Net promoter score in action

Net Promoter Score: A metric for love?

A client of mine recently wanted to do a written customer survey. I’m usually allergic to these generic and prosaic insight-free-zones. But Jeremy Moon from Icebreaker recently put me onto a metric called the “Net Promoter Score” that might actually be worth testing for in a customer survey.

Net promoter score in action
Icebreaker prides itself on measuring and managing word of mouth.

Jeremy is an independent advisory board member of Better By Design which is the design and innovation team within New Zealand Trade & Enterprise. He has always been a real inspiration to me because of the integrity of the Icebreaker merino products and the passionate tribe of fans that the brand attracts.

The “Net Promoter Score” is a test of how many people love your product enough to tell other people about it. It is important because if you are building a tribe of people that love your brand then what people say about you is more important than what you say about yourself.

I’ve always believed that “Your brand is not what you say it is, it’s what they say it is.”The version of the net promoter score below is a simplified version that I’ve used in customer surveys and differs from what Jeremy suggested and the official Net Promoter score. I’m sharing it here because it’s worked for me. If you want to check out the official version you can take at look at the Net Promoter Score on wikipedia.

The calculus of love
My simplified version of the NPS score is calculated by asking the question “How likely would you be to recommend our product to a colleague, friend or family member?” and rating the answers:
  • 5 equals “I have already recommended your product.”
  • 4 equals “I would recommend your product.”
  • 3 equals “Not likely to recommend or discourage your product.
  • 2 equals “I would discourage people from using your product.”
  • 1 equals “I have already discouraged people from using your product.”
You then subtract the passionate critics (1’s) from the raving fans (5’s) this gives you a “Net Raving Fans Score”. Next subtract the malcontents (2’s) from the advocates (4’s) this gives you a “Net Advocates Score”. Ignore the neutral (3’s) because they are boring people who will passively consume your product without generating word-of-mouth for better or for worse. Finally add the Net Raving Fans to the Net Advocates and rate them as a percentage of the total. This gives you the “Net Promoters”.

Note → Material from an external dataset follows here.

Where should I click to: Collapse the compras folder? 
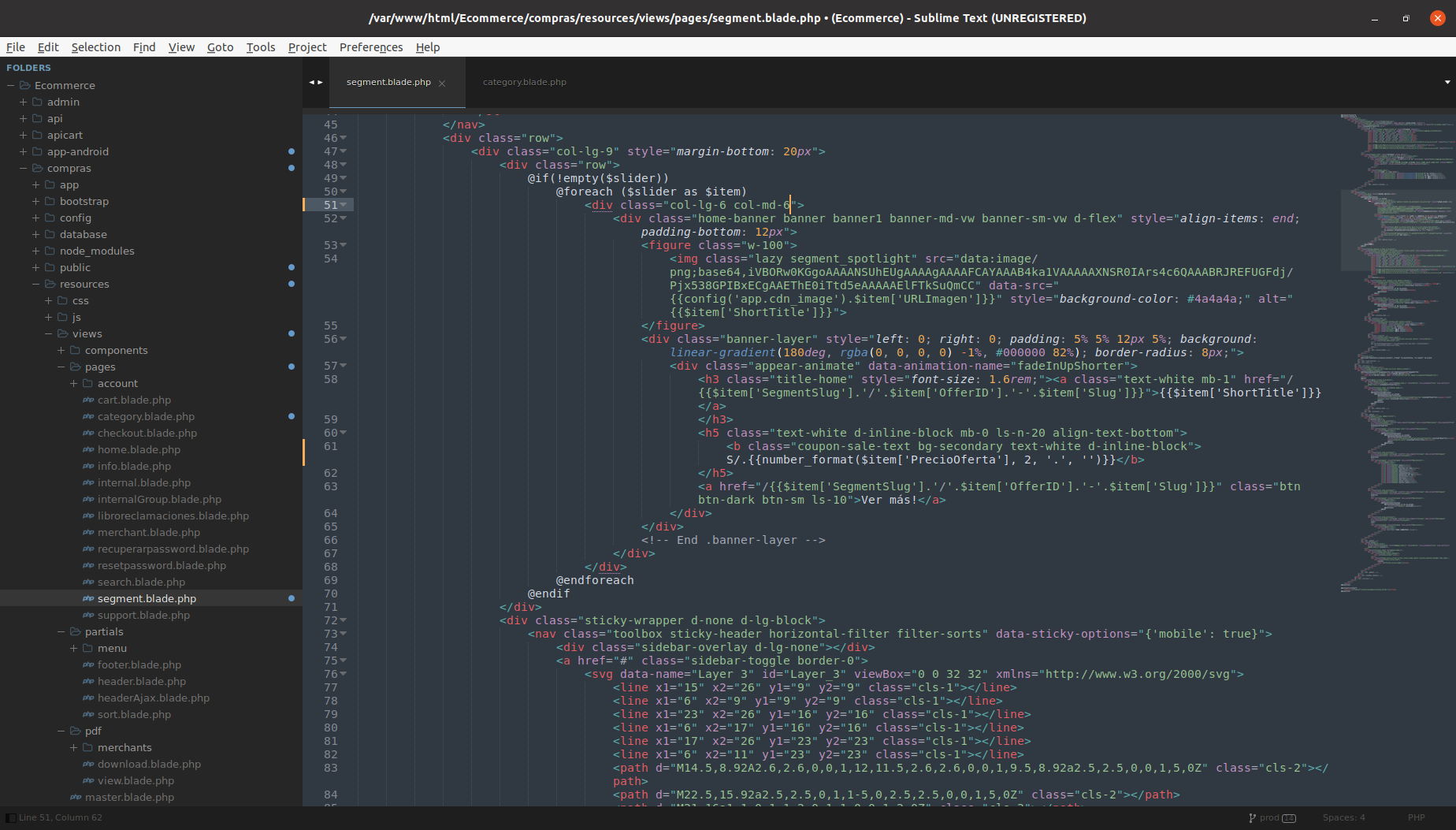(24, 168)
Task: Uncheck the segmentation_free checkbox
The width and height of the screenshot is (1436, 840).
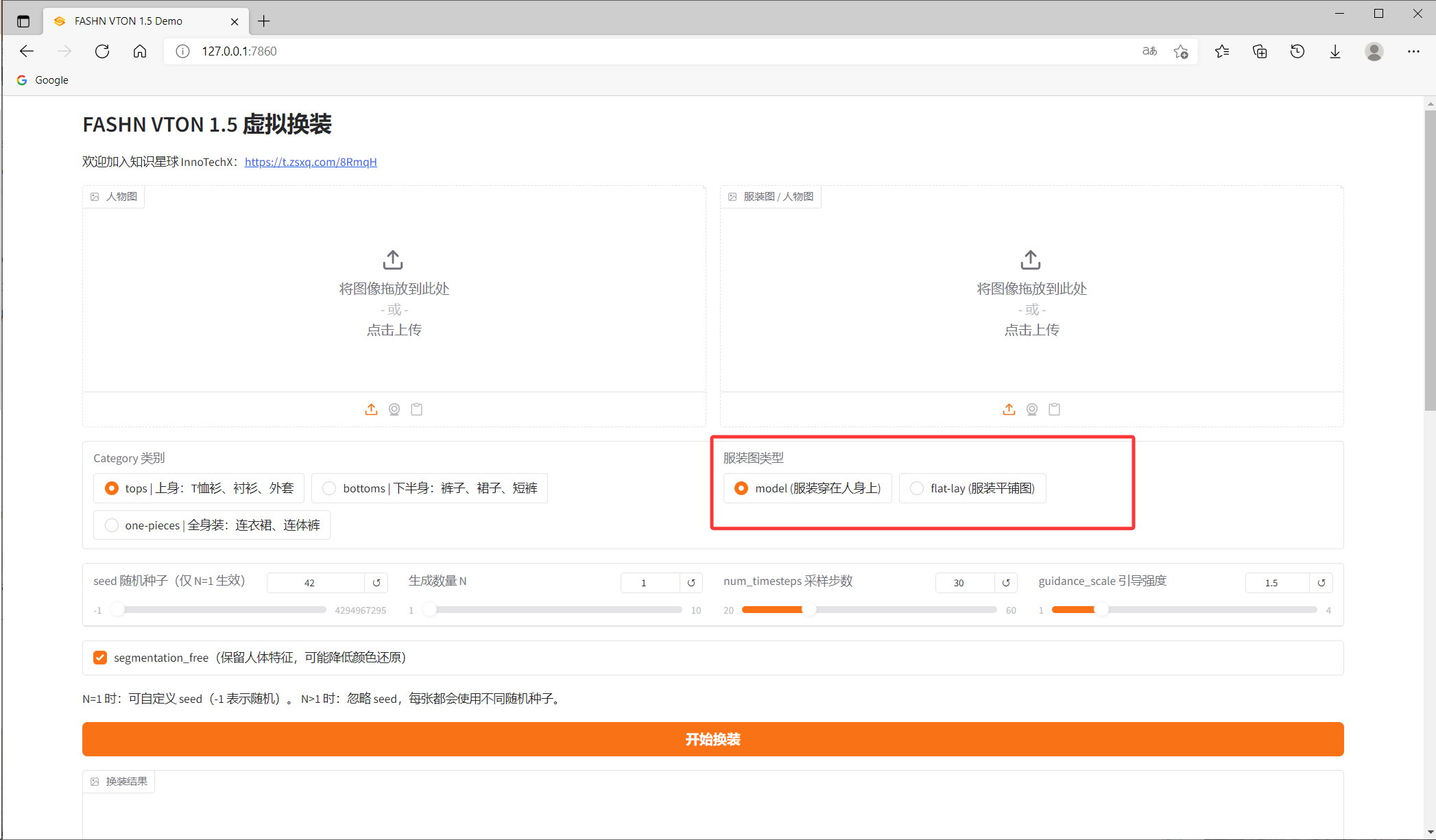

The maths reads:((5’s – 1’s) + (4’s – 3’s) )/ (5’s + 4’s + 3’s + 2’s + 1’s) = Your score

Strategy Benchmarks

The results are vulnerable to local expectations of personal customer service (which heavily influences the likelihood of recommending a service), and to cultural  attitudes towards recommending products to friends. Even so, it’s a metric that drives the right sorts of follow-up questions in a survey and is the right sort of metric to be chasing in a customer centred business.

What gets measured, gets managed

In the end, the Net Promoter Score is interesting because it tells you “of those who buy my products, how many love it enough to generate buzz and build a community”. If you are trying to create a powerful brand I’d want to know the answer to that question. And be working to increase the score.

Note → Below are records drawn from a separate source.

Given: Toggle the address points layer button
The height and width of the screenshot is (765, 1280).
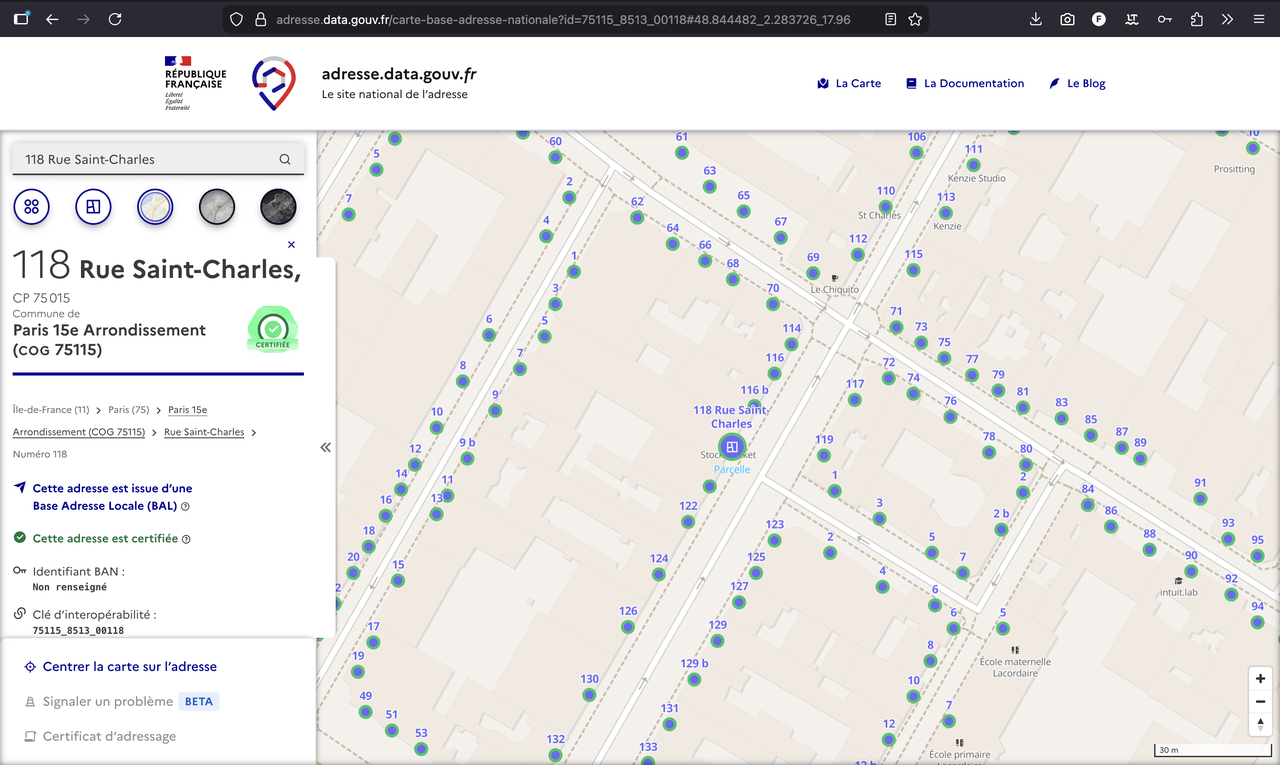Looking at the screenshot, I should click(32, 207).
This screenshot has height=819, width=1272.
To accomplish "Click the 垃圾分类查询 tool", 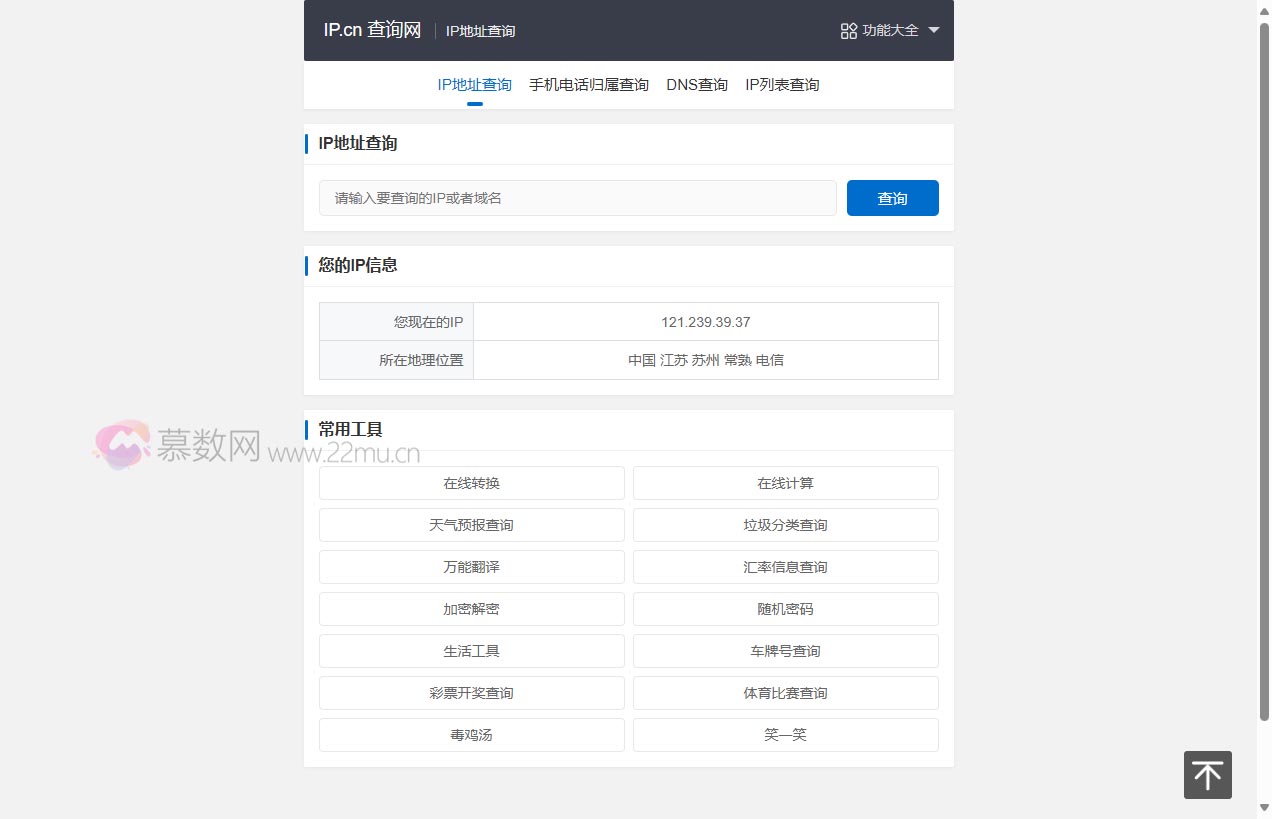I will pos(785,525).
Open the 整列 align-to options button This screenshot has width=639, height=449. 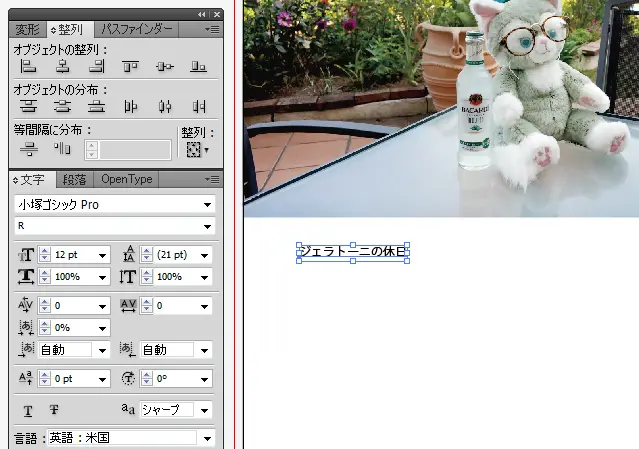pyautogui.click(x=195, y=149)
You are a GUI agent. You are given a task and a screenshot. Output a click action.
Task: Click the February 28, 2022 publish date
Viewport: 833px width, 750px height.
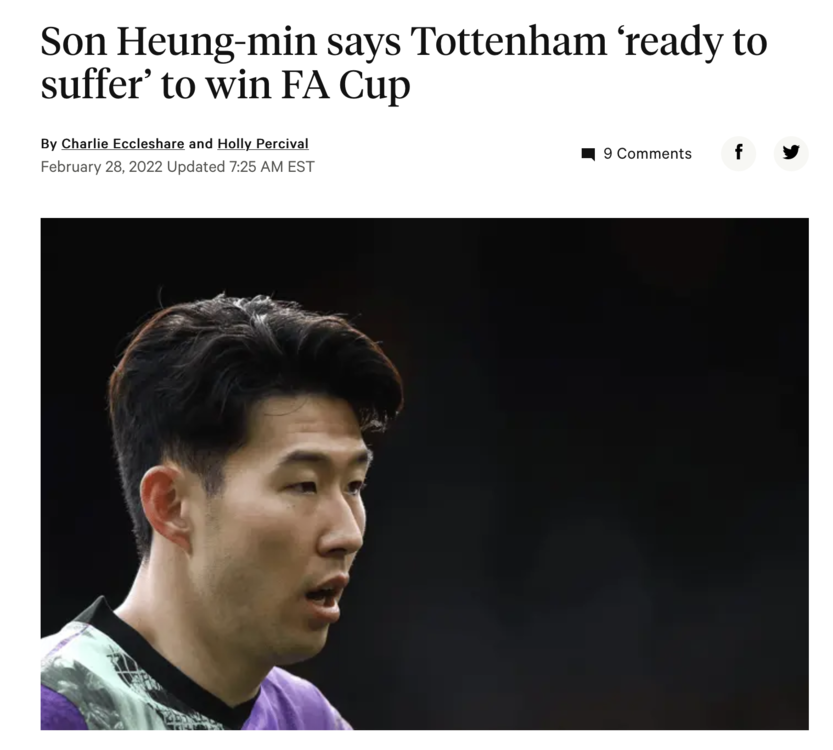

3 thoughts on “Net Promoter Score: A metric for love?”

  1. Hi Peter,

    I’m glad you like the concept of Net Promoter. I manage Net Promoter at Satmetrix, one of the developers of the concept, and I just wanted to clarify that the scale is differnt from what you show here. The official scale is an 11 point scale from 0 to 10. You can get information at our community website http://www.netpromoter.com. Let us konw if you’ve got any questions.

  2. Yeah, that’s just not how you do NPS.

    I hope Jeremy remains an inspiration for “the integrity of the Icebreaker merino products and the passionate tribe of fans that the brand attracts”, and not for his research skills.